A five-compartment physiologically based pharmacokinetic (PB-PK) model was developed to describe the tissue disposition of 2,3,7,8-tetrachlorodibenzo-p-dioxin (TCDD) in the Sprague-Dawley rat. This description included blood, liver, fat, muscle/skin, and visceral tissue groups. On the basis of other literature, the liver compartment was modeled to include two TCDD-binding sites, corresponding to a cytosolic receptor and a microsomal binding protein.

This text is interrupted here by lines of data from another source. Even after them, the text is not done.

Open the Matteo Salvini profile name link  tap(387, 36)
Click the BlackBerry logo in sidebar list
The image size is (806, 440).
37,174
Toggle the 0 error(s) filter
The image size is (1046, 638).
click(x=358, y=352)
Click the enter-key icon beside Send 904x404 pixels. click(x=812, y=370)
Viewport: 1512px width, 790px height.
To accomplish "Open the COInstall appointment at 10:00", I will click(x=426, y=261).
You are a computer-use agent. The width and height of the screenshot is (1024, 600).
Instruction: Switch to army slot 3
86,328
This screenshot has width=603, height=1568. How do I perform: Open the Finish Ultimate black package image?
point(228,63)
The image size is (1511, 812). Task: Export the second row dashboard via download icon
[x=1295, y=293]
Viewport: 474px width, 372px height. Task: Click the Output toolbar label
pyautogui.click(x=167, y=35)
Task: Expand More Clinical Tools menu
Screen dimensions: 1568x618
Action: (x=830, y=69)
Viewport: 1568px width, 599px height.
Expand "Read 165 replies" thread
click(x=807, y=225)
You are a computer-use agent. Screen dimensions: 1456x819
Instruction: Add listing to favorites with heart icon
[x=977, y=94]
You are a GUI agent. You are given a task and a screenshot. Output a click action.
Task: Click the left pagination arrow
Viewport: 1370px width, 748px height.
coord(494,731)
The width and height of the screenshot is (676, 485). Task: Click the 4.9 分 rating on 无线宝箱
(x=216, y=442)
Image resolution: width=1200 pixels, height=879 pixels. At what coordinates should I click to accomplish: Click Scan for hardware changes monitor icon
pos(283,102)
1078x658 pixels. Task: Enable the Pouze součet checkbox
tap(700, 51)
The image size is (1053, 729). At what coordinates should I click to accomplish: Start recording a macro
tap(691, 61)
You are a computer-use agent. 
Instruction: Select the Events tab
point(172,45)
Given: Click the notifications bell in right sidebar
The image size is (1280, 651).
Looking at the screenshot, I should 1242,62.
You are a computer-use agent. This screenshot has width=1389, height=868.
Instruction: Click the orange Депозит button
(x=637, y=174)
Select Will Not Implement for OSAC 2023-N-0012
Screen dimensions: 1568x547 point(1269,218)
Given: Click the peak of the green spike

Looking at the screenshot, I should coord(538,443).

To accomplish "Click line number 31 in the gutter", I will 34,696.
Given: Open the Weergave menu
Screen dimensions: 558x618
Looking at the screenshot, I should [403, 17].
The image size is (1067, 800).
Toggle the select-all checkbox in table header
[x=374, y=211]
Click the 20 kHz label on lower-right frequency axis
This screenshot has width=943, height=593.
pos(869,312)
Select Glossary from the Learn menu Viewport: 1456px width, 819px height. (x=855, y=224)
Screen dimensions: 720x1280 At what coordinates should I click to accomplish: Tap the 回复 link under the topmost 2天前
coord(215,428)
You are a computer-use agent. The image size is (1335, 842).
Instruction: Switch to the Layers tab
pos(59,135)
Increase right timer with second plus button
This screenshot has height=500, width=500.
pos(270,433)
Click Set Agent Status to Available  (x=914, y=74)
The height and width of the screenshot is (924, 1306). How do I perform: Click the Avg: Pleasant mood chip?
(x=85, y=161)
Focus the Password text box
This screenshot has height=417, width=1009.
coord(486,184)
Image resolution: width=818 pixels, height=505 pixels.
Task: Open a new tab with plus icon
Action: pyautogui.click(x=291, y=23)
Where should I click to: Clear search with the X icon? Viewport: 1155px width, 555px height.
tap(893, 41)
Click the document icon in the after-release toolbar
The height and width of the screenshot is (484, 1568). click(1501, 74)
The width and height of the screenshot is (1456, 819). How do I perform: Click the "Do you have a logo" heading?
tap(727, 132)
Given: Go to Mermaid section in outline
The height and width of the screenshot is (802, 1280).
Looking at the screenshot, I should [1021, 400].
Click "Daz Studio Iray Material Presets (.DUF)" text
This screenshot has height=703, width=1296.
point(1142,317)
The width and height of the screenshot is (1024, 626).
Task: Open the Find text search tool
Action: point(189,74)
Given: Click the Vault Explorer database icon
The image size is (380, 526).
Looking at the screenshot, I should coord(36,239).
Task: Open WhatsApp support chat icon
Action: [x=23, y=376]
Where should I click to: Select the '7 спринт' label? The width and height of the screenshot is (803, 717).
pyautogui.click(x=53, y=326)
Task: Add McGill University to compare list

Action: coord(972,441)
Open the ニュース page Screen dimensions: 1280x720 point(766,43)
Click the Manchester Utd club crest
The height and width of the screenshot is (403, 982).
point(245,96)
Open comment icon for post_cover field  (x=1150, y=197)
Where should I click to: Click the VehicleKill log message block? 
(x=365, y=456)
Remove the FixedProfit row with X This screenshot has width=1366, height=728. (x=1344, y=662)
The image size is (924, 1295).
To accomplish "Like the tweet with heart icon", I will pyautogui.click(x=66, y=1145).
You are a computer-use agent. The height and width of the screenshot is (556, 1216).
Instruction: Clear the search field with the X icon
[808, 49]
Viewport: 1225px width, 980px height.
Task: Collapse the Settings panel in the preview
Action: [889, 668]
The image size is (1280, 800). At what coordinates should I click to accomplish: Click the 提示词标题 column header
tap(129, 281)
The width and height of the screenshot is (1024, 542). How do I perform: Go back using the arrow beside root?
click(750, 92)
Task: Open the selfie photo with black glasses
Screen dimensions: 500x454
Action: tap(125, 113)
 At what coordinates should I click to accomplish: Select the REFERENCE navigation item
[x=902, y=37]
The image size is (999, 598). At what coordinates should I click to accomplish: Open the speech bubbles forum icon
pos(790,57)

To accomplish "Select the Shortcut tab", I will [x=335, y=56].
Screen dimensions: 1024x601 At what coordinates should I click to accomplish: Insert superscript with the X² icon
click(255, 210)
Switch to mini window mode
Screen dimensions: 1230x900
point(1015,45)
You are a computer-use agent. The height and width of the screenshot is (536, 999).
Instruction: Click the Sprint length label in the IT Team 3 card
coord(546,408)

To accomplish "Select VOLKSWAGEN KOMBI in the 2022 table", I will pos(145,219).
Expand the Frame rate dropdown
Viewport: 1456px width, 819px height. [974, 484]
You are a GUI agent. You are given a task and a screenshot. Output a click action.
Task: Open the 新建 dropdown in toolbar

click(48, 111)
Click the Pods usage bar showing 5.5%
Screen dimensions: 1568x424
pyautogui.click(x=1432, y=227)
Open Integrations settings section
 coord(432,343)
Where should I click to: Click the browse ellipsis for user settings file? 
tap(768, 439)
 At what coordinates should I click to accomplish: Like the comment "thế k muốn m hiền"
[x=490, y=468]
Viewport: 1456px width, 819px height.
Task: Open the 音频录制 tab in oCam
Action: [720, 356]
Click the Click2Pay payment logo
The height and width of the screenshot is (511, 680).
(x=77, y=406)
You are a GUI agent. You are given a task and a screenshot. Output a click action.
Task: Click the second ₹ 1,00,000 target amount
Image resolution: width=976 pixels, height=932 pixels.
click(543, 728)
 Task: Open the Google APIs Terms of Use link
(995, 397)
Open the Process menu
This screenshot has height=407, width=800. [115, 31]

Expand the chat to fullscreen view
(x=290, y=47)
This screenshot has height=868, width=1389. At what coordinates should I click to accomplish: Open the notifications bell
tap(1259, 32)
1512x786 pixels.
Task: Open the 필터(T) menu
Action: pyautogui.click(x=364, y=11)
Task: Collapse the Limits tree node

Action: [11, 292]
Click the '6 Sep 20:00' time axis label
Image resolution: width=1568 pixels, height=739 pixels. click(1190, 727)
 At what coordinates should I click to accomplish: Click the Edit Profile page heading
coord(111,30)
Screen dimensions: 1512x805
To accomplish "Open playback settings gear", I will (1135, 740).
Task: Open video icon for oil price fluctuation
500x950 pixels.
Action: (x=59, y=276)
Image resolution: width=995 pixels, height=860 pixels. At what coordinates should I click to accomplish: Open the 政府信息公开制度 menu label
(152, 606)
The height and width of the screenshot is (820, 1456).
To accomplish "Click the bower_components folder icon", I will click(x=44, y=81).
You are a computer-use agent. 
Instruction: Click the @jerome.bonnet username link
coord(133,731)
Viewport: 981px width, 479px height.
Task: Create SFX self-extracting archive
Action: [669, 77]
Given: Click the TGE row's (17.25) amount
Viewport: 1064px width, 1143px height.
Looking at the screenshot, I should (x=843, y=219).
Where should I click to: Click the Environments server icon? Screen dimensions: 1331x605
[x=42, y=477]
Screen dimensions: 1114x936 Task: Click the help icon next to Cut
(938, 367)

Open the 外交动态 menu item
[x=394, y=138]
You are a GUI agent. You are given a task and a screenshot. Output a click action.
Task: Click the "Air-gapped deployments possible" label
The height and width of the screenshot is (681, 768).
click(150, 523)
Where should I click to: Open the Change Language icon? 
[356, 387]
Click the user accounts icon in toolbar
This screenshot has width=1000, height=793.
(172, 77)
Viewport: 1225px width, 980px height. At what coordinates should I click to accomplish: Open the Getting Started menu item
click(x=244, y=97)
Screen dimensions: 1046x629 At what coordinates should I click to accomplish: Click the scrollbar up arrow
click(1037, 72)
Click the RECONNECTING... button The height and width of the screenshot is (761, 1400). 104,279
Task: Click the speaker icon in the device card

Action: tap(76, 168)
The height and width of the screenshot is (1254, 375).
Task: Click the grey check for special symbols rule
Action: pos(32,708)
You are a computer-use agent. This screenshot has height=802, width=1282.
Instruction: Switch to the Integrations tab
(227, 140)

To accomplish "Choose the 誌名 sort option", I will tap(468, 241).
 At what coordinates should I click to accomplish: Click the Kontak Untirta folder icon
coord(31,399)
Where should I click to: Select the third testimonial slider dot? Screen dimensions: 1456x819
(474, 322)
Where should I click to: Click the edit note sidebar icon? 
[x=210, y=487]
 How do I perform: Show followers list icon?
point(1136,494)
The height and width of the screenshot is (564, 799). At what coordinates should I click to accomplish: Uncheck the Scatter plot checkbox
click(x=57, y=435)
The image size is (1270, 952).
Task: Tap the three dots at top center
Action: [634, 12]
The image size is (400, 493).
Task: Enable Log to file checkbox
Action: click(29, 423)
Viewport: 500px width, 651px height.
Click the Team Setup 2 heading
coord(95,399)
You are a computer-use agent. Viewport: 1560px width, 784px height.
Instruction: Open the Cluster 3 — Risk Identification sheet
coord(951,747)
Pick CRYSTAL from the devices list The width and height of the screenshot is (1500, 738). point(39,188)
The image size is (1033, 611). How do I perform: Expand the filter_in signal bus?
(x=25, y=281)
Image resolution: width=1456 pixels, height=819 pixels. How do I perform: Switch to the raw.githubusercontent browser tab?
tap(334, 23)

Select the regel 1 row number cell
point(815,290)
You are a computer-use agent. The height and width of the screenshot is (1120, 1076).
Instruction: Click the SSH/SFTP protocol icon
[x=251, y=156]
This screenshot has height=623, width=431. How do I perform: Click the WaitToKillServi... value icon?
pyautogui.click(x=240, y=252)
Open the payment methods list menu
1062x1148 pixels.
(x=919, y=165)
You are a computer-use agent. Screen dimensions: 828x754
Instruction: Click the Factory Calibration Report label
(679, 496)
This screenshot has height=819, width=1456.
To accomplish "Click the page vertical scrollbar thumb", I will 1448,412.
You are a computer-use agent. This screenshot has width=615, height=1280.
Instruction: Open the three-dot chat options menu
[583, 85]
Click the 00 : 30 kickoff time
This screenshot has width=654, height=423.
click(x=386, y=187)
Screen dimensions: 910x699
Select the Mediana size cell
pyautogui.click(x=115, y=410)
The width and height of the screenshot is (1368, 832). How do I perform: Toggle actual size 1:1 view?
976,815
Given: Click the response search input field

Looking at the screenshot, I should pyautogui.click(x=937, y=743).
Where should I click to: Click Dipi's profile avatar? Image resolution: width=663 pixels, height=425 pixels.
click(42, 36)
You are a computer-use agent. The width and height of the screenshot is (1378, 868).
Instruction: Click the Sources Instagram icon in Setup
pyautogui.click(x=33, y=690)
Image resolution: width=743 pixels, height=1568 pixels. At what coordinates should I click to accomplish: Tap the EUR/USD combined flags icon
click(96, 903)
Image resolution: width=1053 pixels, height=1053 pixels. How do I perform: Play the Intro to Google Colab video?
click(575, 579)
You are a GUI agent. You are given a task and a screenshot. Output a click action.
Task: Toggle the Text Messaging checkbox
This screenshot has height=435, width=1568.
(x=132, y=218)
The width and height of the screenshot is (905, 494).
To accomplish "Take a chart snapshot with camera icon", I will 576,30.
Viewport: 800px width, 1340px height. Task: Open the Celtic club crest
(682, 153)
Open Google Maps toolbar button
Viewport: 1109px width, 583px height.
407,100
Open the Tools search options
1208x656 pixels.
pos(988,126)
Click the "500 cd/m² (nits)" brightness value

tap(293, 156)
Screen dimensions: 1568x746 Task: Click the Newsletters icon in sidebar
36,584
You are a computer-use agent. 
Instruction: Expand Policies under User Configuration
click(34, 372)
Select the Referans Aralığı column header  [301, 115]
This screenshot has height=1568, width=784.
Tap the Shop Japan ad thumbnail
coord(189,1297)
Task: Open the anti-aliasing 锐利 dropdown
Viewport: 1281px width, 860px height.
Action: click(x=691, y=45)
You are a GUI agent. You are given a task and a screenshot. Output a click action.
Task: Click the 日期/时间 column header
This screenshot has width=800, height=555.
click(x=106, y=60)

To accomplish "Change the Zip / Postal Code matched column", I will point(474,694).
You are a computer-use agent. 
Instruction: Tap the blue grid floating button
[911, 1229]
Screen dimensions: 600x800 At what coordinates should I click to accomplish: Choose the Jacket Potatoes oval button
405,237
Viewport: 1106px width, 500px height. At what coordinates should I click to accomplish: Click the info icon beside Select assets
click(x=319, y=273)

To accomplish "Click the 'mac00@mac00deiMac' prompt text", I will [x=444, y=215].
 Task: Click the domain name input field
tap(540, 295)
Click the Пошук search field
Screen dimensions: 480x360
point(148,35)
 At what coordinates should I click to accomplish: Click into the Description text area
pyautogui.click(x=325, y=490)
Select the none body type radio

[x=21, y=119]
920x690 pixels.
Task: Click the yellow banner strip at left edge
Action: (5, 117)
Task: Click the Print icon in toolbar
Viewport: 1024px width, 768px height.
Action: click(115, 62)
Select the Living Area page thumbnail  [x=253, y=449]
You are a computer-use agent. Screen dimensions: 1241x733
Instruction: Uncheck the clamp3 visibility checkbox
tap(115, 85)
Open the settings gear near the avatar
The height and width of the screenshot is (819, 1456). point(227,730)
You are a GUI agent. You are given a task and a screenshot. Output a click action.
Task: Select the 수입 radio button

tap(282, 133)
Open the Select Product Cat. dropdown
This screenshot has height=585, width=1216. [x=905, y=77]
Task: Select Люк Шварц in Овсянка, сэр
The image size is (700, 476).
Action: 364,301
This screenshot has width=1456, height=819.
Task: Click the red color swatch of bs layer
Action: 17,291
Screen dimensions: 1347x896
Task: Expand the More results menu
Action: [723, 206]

A pharmacodynamic description was developed in which microsomal enzyme induction, both of arylhydrocarbon hydroxylase activity and of the amount of the microsomal TCDD-binding protein, was linked to fractional occupancy of the cytosolic receptor. This description was then used to analyze previously published data on TCDD disposition. The dissociation constant of the cytosolic Ah receptor (KB1) in vivo was estimated to be 15 pM by fitting enzyme induction data from McConnell et al. (1984). The ratio of liver to fat concentration of TCDD (about 4:1) was found to be primarily determined by the dissociation constant of the microsomal binding protein (7 nM) and the basal and induced concentration of this protein in the liver (25 and 200 nmol/liver, respectively). With these parameter values, the tissue distribution of TCDD in fat and liver, the two primary sites of accumulation, was accurately described following either single or repeated dosing with TCDD in the rat. The pharmacokinetic behavior described by the model was extremely sensitive to binding affinities, and only moderately sensitive to binding capacities in the dose range studied. Induction of microsomal TCDD-binding proteins was necessary in order to account for the differences in disposition at low (0.01 microgram/kg) and high (1.0 microgram/kg) daily doses of TCDD. Since the tumorigenicity of TCDD in rats is believed to be correlated with the biological responses of the Ah-TCDD complex, the present physiological pharmacokinetic description, which contains information on receptor occupancy at various dose levels, provides a plausible mechanistic connection for devising pharmacodynamic models which predict the cancer risk of TCDD in the rat.